* **What is expected**:
Every line of the data must appear again in the answer, exactly as written.

- - -

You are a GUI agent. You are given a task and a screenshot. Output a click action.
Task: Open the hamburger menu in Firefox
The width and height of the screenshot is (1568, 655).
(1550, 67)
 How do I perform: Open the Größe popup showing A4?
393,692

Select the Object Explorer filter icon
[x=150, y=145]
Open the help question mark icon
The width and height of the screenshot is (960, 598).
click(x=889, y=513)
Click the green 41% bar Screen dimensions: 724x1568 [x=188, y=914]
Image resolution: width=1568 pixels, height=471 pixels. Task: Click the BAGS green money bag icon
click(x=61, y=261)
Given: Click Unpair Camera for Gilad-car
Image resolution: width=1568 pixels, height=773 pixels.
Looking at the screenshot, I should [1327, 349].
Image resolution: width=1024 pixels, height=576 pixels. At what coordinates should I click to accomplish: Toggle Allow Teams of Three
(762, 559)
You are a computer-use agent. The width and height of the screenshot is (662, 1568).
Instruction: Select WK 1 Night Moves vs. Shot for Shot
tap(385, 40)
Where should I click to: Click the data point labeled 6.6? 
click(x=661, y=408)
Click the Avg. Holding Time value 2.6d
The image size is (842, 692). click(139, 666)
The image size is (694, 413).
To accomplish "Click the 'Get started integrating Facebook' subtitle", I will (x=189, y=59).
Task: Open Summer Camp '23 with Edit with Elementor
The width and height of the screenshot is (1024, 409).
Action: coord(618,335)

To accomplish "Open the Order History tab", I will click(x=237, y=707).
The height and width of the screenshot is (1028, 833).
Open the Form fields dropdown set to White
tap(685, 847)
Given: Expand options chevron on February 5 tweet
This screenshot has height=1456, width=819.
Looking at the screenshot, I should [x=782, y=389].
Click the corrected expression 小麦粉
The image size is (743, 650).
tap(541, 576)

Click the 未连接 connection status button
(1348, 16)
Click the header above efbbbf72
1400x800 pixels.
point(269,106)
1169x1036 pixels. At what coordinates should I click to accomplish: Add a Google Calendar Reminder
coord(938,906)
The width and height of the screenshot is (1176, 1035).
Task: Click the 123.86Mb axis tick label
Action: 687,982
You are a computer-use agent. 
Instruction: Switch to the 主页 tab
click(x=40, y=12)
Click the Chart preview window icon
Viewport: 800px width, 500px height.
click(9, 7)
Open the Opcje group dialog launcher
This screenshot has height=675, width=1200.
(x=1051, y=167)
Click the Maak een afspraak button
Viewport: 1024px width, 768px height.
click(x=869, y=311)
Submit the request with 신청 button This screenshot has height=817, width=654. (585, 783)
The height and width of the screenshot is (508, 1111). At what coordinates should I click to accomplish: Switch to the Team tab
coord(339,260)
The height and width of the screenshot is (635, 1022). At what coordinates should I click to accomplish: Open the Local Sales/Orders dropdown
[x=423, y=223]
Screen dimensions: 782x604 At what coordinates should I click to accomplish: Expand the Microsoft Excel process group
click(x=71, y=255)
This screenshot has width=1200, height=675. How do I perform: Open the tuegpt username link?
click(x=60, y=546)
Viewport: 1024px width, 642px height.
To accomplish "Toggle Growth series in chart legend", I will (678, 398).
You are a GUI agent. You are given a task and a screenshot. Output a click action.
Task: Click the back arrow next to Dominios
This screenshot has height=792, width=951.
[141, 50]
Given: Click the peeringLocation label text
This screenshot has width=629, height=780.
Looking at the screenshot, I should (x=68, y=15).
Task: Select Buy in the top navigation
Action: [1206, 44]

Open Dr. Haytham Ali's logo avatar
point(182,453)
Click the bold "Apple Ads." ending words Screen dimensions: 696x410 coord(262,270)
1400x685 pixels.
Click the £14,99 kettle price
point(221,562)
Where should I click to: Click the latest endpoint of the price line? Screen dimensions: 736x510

- - -

* **The completed task**:
You are a GUI agent. You are given a task and a screenshot. Output a click action.
Task: Open the hamburger menu in Firefox
The width and height of the screenshot is (1568, 655).
(1550, 67)
 How do I perform: Open the Größe popup showing A4?
393,692

Select the Object Explorer filter icon
[x=150, y=145]
Open the help question mark icon
The width and height of the screenshot is (960, 598).
click(x=889, y=513)
Click the green 41% bar Screen dimensions: 724x1568 [x=188, y=914]
Image resolution: width=1568 pixels, height=471 pixels. Task: Click the BAGS green money bag icon
click(x=61, y=261)
Given: Click Unpair Camera for Gilad-car
Image resolution: width=1568 pixels, height=773 pixels.
Looking at the screenshot, I should [1327, 349].
Image resolution: width=1024 pixels, height=576 pixels. At what coordinates should I click to accomplish: Toggle Allow Teams of Three
(762, 559)
You are a computer-use agent. The width and height of the screenshot is (662, 1568).
Instruction: Select WK 1 Night Moves vs. Shot for Shot
tap(385, 40)
Where should I click to: Click the data point labeled 6.6? 
click(x=661, y=408)
Click the Avg. Holding Time value 2.6d
The image size is (842, 692). click(139, 666)
The image size is (694, 413).
To accomplish "Click the 'Get started integrating Facebook' subtitle", I will (x=189, y=59).
Task: Open Summer Camp '23 with Edit with Elementor
The width and height of the screenshot is (1024, 409).
Action: coord(618,335)

To accomplish "Open the Order History tab", I will click(x=237, y=707).
The height and width of the screenshot is (1028, 833).
Open the Form fields dropdown set to White
tap(685, 847)
Given: Expand options chevron on February 5 tweet
This screenshot has height=1456, width=819.
Looking at the screenshot, I should [x=782, y=389].
Click the corrected expression 小麦粉
The image size is (743, 650).
tap(541, 576)

Click the 未连接 connection status button
(1348, 16)
Click the header above efbbbf72
1400x800 pixels.
point(269,106)
1169x1036 pixels. At what coordinates should I click to accomplish: Add a Google Calendar Reminder
coord(938,906)
The width and height of the screenshot is (1176, 1035).
Task: Click the 123.86Mb axis tick label
Action: 687,982
You are a computer-use agent. 
Instruction: Switch to the 主页 tab
click(x=40, y=12)
Click the Chart preview window icon
Viewport: 800px width, 500px height.
click(9, 7)
Open the Opcje group dialog launcher
This screenshot has height=675, width=1200.
(x=1051, y=167)
Click the Maak een afspraak button
Viewport: 1024px width, 768px height.
click(x=869, y=311)
Submit the request with 신청 button This screenshot has height=817, width=654. (585, 783)
The height and width of the screenshot is (508, 1111). At what coordinates should I click to accomplish: Switch to the Team tab
coord(339,260)
The height and width of the screenshot is (635, 1022). At what coordinates should I click to accomplish: Open the Local Sales/Orders dropdown
[x=423, y=223]
Screen dimensions: 782x604 At what coordinates should I click to accomplish: Expand the Microsoft Excel process group
click(x=71, y=255)
This screenshot has width=1200, height=675. How do I perform: Open the tuegpt username link?
click(x=60, y=546)
Viewport: 1024px width, 642px height.
To accomplish "Toggle Growth series in chart legend", I will (678, 398).
You are a GUI agent. You are given a task and a screenshot. Output a click action.
Task: Click the back arrow next to Dominios
This screenshot has height=792, width=951.
[141, 50]
Given: Click the peeringLocation label text
This screenshot has width=629, height=780.
Looking at the screenshot, I should (x=68, y=15).
Task: Select Buy in the top navigation
Action: [1206, 44]

Open Dr. Haytham Ali's logo avatar
point(182,453)
Click the bold "Apple Ads." ending words Screen dimensions: 696x410 coord(262,270)
1400x685 pixels.
Click the £14,99 kettle price
point(221,562)
Where should I click to: Click the latest endpoint of the price line? Screen dimensions: 736x510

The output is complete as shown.